Exercise> Would you repeat exactly the part of the listing below that runs from the line containing "Switch to the VOLUME tab" down to the line containing "Click the generate", inclusive, and nothing else?

Records shown>
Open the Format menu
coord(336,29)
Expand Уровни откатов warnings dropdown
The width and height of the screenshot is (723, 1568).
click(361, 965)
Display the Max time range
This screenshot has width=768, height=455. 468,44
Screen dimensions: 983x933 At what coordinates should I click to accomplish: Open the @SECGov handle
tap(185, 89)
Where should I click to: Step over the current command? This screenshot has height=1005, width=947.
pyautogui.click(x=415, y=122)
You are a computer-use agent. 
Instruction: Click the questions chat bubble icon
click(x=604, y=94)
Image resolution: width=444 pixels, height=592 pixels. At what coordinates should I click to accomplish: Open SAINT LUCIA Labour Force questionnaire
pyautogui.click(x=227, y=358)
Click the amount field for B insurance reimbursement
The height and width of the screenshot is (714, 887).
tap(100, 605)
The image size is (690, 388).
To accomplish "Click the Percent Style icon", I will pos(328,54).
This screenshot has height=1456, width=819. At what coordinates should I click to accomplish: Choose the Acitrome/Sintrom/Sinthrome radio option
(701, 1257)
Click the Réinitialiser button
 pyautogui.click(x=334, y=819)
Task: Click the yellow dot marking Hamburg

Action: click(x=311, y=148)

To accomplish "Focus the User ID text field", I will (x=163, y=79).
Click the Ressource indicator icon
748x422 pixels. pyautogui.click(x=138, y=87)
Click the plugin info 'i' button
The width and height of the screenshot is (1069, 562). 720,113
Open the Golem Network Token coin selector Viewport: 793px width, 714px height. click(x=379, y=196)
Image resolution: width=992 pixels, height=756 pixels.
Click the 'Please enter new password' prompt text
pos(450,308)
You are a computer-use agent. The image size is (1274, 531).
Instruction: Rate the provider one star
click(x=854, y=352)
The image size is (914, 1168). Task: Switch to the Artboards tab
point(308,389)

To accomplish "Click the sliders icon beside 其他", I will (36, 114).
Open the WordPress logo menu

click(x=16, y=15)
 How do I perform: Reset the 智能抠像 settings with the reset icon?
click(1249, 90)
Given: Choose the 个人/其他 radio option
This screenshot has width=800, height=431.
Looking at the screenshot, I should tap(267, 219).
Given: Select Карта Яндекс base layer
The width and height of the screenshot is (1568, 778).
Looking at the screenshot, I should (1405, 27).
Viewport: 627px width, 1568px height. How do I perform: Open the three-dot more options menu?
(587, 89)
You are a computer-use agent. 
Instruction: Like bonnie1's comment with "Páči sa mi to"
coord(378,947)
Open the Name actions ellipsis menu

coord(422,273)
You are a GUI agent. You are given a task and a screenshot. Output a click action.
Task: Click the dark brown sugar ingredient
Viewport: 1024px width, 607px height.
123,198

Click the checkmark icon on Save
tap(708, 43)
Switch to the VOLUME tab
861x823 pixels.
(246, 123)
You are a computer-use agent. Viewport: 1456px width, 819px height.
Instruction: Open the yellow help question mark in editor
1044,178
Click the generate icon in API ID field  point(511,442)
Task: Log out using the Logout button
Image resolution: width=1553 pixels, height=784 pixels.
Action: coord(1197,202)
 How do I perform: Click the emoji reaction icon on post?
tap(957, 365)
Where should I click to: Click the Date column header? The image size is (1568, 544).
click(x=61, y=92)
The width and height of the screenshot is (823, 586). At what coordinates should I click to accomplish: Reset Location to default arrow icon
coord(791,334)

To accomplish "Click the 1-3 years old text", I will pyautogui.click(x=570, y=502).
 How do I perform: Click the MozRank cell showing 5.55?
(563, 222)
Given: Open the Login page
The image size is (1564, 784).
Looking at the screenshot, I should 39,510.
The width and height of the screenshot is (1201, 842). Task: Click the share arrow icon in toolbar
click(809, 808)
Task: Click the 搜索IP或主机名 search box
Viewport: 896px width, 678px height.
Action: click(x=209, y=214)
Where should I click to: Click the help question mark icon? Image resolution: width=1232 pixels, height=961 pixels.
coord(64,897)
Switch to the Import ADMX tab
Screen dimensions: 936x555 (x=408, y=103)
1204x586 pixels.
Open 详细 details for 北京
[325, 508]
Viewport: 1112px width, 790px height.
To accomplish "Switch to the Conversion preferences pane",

Answer section>
Switch to the VOLUME tab
861x823 pixels.
(246, 123)
You are a computer-use agent. Viewport: 1456px width, 819px height.
Instruction: Open the yellow help question mark in editor
1044,178
Click the generate icon in API ID field  point(511,442)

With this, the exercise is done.